IntelLabs / lvlm-interpret

Apache License 2.0
32 stars 6 forks source link

Runtime Error #7

Closed PhysicianHOYA closed 2 weeks ago

PhysicianHOYA commented 4 weeks ago

After uploading the picture, the following problems occurred. Please help me solve the problem, thank you very much. c7502f4c38adaf81058439ad3004da84

xyliu-cs commented 3 weeks ago

@PhysicianHOYA I have encountered the same issue. After some debugging, I think the problem might lie in the modelling_llava.py , where self.vision_tower(...) is called without the output_attentions argument, which makes it always not return the attentions from the clip vision model.

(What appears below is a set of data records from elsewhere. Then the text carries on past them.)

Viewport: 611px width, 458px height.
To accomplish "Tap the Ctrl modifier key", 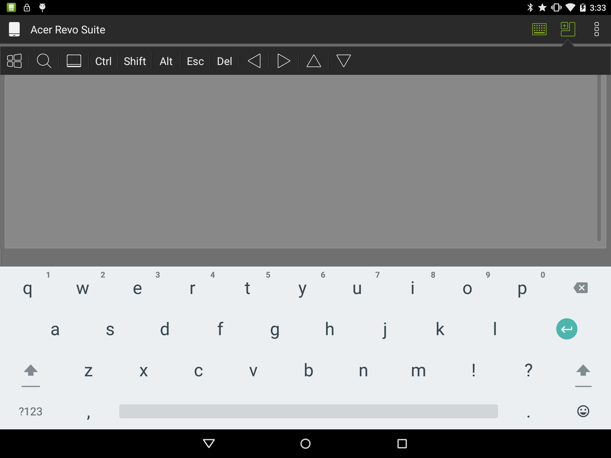I will pyautogui.click(x=103, y=61).
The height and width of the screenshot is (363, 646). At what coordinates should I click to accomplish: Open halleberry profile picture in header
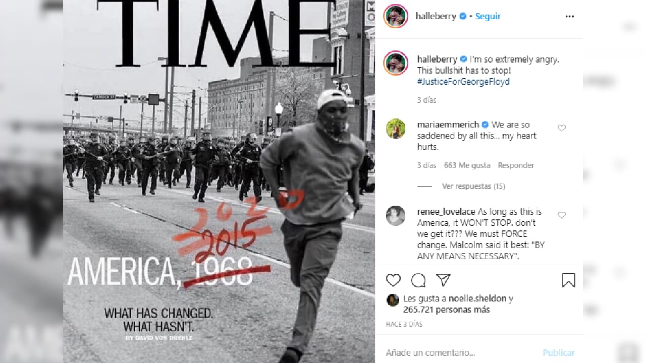point(396,16)
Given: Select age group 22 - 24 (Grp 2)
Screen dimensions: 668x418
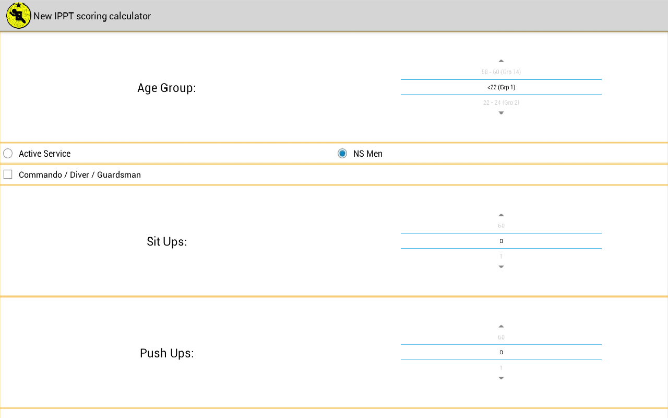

Unfortunately, I do not know any elegant solution for now. Nevertheless, for a temporal fix, you can try to modify the above code to manually add the output_attentions argument and the vit relevancy map will be shown in this app.

PhysicianHOYA commented 2 weeks ago

@xyliu-cs Thanks for your help. But I still can't get this code to work. If you have solved this problem, could you please provide a working code example?

xyliu-cs commented 2 weeks ago

Hi @PhysicianHOYA , I think you can try to modify the line of code I mentioned earlier into: image_outputs = self.vision_tower(pixel_values, output_hidden_states=True, output_attentions=True), reinstalled the transformers library and run the lvlm-interpret.

PhysicianHOYA commented 2 weeks ago

@xyliu-cs Thank you very much for your help, the code can run normally.